Records for this exercise →

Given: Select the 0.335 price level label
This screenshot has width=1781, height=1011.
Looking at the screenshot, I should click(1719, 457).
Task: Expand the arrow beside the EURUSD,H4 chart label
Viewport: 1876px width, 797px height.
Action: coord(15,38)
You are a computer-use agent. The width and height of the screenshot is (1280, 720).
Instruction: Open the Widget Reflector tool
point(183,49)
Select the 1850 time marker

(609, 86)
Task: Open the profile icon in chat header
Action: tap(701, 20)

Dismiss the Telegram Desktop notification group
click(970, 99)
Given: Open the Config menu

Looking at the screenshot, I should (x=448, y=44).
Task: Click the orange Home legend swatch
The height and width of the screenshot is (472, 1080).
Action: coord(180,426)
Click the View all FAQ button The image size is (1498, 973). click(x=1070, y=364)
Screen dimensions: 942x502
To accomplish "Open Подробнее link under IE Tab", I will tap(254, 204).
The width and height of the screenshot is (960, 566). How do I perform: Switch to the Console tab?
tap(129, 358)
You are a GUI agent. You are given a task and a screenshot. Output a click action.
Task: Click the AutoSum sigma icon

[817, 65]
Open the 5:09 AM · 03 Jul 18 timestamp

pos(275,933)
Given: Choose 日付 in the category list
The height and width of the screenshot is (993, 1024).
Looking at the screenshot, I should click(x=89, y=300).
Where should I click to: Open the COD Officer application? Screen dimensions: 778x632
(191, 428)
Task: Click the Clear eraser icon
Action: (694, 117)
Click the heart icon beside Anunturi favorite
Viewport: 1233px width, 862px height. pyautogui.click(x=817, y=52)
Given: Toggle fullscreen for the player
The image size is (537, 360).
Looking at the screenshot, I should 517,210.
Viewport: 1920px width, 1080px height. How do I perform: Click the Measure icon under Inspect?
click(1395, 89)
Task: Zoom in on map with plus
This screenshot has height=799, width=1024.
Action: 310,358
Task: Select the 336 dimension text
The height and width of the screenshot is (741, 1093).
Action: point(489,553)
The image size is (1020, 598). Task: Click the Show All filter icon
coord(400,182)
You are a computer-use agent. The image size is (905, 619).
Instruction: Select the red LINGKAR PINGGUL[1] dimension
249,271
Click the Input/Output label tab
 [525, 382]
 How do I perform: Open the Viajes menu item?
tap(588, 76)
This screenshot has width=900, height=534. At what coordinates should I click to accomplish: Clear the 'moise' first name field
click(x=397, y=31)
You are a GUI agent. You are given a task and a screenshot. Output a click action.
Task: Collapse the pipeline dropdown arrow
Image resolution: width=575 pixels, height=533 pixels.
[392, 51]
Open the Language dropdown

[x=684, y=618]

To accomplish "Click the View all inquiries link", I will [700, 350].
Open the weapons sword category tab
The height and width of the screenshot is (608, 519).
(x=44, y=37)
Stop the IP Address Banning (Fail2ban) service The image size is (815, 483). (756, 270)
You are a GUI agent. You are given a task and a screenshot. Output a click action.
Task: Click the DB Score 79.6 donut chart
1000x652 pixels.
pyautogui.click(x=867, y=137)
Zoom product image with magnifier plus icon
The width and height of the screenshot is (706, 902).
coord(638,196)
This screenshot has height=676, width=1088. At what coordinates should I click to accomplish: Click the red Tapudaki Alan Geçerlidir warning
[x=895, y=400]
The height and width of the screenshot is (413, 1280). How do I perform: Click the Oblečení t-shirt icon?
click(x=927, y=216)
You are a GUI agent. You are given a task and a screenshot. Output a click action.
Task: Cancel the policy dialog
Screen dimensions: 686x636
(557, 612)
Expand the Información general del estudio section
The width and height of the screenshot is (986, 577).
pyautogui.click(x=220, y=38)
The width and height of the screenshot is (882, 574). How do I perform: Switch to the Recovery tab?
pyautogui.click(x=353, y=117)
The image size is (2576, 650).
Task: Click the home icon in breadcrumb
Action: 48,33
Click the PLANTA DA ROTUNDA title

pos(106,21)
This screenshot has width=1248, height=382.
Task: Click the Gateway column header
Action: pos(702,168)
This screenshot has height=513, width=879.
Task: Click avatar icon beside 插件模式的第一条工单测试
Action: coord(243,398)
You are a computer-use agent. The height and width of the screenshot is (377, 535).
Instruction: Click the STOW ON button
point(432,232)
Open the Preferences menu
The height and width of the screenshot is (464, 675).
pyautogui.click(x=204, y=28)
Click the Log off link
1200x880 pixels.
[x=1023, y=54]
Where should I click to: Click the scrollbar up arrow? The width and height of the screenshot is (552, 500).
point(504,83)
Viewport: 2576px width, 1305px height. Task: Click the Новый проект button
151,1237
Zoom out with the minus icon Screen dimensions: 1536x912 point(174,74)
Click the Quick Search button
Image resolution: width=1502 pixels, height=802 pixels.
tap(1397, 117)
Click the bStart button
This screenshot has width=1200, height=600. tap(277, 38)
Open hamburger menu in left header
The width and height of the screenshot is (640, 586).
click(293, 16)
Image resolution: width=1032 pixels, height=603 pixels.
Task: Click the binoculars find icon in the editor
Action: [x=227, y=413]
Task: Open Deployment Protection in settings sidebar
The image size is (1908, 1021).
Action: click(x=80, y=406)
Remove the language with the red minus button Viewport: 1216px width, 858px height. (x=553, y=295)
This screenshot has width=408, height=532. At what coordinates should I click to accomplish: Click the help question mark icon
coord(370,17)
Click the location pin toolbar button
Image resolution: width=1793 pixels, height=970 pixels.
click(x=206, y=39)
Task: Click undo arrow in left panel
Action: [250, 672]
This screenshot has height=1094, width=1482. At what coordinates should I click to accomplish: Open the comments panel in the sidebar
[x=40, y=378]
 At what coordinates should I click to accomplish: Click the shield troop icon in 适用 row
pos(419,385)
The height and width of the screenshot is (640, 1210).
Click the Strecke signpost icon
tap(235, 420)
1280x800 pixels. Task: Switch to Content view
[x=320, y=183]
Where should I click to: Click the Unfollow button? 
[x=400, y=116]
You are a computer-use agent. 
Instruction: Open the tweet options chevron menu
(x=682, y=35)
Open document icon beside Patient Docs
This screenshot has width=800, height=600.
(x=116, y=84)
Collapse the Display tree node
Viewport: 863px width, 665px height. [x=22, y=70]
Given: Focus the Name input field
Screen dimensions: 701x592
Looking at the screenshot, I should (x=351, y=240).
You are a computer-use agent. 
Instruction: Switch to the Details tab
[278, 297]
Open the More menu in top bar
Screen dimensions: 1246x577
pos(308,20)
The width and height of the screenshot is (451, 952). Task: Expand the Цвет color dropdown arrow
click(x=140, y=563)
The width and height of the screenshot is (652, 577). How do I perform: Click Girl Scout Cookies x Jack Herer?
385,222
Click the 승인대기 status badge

Problem statement → What is needed here is an exact copy of all the entries.

Response →
Given: Select the 0.335 price level label
This screenshot has width=1781, height=1011.
Looking at the screenshot, I should click(1719, 457).
Task: Expand the arrow beside the EURUSD,H4 chart label
Viewport: 1876px width, 797px height.
Action: coord(15,38)
You are a computer-use agent. The width and height of the screenshot is (1280, 720).
Instruction: Open the Widget Reflector tool
point(183,49)
Select the 1850 time marker

(609, 86)
Task: Open the profile icon in chat header
Action: tap(701, 20)

Dismiss the Telegram Desktop notification group
click(970, 99)
Given: Open the Config menu

Looking at the screenshot, I should (x=448, y=44).
Task: Click the orange Home legend swatch
The height and width of the screenshot is (472, 1080).
Action: coord(180,426)
Click the View all FAQ button The image size is (1498, 973). click(x=1070, y=364)
Screen dimensions: 942x502
To accomplish "Open Подробнее link under IE Tab", I will tap(254, 204).
The width and height of the screenshot is (960, 566). How do I perform: Switch to the Console tab?
tap(129, 358)
You are a GUI agent. You are given a task and a screenshot. Output a click action.
Task: Click the AutoSum sigma icon

[817, 65]
Open the 5:09 AM · 03 Jul 18 timestamp

pos(275,933)
Given: Choose 日付 in the category list
The height and width of the screenshot is (993, 1024).
Looking at the screenshot, I should click(x=89, y=300).
Where should I click to: Open the COD Officer application? Screen dimensions: 778x632
(191, 428)
Task: Click the Clear eraser icon
Action: (694, 117)
Click the heart icon beside Anunturi favorite
Viewport: 1233px width, 862px height. pyautogui.click(x=817, y=52)
Given: Toggle fullscreen for the player
The image size is (537, 360).
Looking at the screenshot, I should 517,210.
Viewport: 1920px width, 1080px height. How do I perform: Click the Measure icon under Inspect?
click(1395, 89)
Task: Zoom in on map with plus
This screenshot has height=799, width=1024.
Action: 310,358
Task: Select the 336 dimension text
The height and width of the screenshot is (741, 1093).
Action: point(489,553)
The image size is (1020, 598). Task: Click the Show All filter icon
coord(400,182)
You are a computer-use agent. The image size is (905, 619).
Instruction: Select the red LINGKAR PINGGUL[1] dimension
249,271
Click the Input/Output label tab
 [525, 382]
 How do I perform: Open the Viajes menu item?
tap(588, 76)
This screenshot has width=900, height=534. At what coordinates should I click to accomplish: Clear the 'moise' first name field
click(x=397, y=31)
You are a GUI agent. You are given a task and a screenshot. Output a click action.
Task: Collapse the pipeline dropdown arrow
Image resolution: width=575 pixels, height=533 pixels.
[392, 51]
Open the Language dropdown

[x=684, y=618]

To accomplish "Click the View all inquiries link", I will [700, 350].
Open the weapons sword category tab
The height and width of the screenshot is (608, 519).
(x=44, y=37)
Stop the IP Address Banning (Fail2ban) service The image size is (815, 483). (756, 270)
You are a GUI agent. You are given a task and a screenshot. Output a click action.
Task: Click the DB Score 79.6 donut chart
1000x652 pixels.
pyautogui.click(x=867, y=137)
Zoom product image with magnifier plus icon
The width and height of the screenshot is (706, 902).
coord(638,196)
This screenshot has height=676, width=1088. At what coordinates should I click to accomplish: Click the red Tapudaki Alan Geçerlidir warning
[x=895, y=400]
The height and width of the screenshot is (413, 1280). How do I perform: Click the Oblečení t-shirt icon?
click(x=927, y=216)
You are a GUI agent. You are given a task and a screenshot. Output a click action.
Task: Cancel the policy dialog
Screen dimensions: 686x636
(557, 612)
Expand the Información general del estudio section
The width and height of the screenshot is (986, 577).
pyautogui.click(x=220, y=38)
The width and height of the screenshot is (882, 574). How do I perform: Switch to the Recovery tab?
pyautogui.click(x=353, y=117)
The image size is (2576, 650).
Task: Click the home icon in breadcrumb
Action: 48,33
Click the PLANTA DA ROTUNDA title

pos(106,21)
This screenshot has width=1248, height=382.
Task: Click the Gateway column header
Action: pos(702,168)
This screenshot has height=513, width=879.
Task: Click avatar icon beside 插件模式的第一条工单测试
Action: coord(243,398)
You are a computer-use agent. The height and width of the screenshot is (377, 535).
Instruction: Click the STOW ON button
point(432,232)
Open the Preferences menu
The height and width of the screenshot is (464, 675).
pyautogui.click(x=204, y=28)
Click the Log off link
1200x880 pixels.
[x=1023, y=54]
Where should I click to: Click the scrollbar up arrow? The width and height of the screenshot is (552, 500).
point(504,83)
Viewport: 2576px width, 1305px height. Task: Click the Новый проект button
151,1237
Zoom out with the minus icon Screen dimensions: 1536x912 point(174,74)
Click the Quick Search button
Image resolution: width=1502 pixels, height=802 pixels.
tap(1397, 117)
Click the bStart button
This screenshot has width=1200, height=600. tap(277, 38)
Open hamburger menu in left header
The width and height of the screenshot is (640, 586).
click(293, 16)
Image resolution: width=1032 pixels, height=603 pixels.
Task: Click the binoculars find icon in the editor
Action: [x=227, y=413]
Task: Open Deployment Protection in settings sidebar
The image size is (1908, 1021).
Action: click(x=80, y=406)
Remove the language with the red minus button Viewport: 1216px width, 858px height. (x=553, y=295)
This screenshot has width=408, height=532. At what coordinates should I click to accomplish: Click the help question mark icon
coord(370,17)
Click the location pin toolbar button
Image resolution: width=1793 pixels, height=970 pixels.
click(x=206, y=39)
Task: Click undo arrow in left panel
Action: [250, 672]
This screenshot has height=1094, width=1482. At what coordinates should I click to accomplish: Open the comments panel in the sidebar
[x=40, y=378]
 At what coordinates should I click to accomplish: Click the shield troop icon in 适用 row
pos(419,385)
The height and width of the screenshot is (640, 1210).
Click the Strecke signpost icon
tap(235, 420)
1280x800 pixels. Task: Switch to Content view
[x=320, y=183]
Where should I click to: Click the Unfollow button? 
[x=400, y=116]
You are a computer-use agent. 
Instruction: Open the tweet options chevron menu
(x=682, y=35)
Open document icon beside Patient Docs
This screenshot has width=800, height=600.
(x=116, y=84)
Collapse the Display tree node
Viewport: 863px width, 665px height. [x=22, y=70]
Given: Focus the Name input field
Screen dimensions: 701x592
Looking at the screenshot, I should (x=351, y=240).
You are a computer-use agent. 
Instruction: Switch to the Details tab
[278, 297]
Open the More menu in top bar
Screen dimensions: 1246x577
pos(308,20)
The width and height of the screenshot is (451, 952). Task: Expand the Цвет color dropdown arrow
click(x=140, y=563)
The width and height of the screenshot is (652, 577). How do I perform: Click Girl Scout Cookies x Jack Herer?
385,222
Click the 승인대기 status badge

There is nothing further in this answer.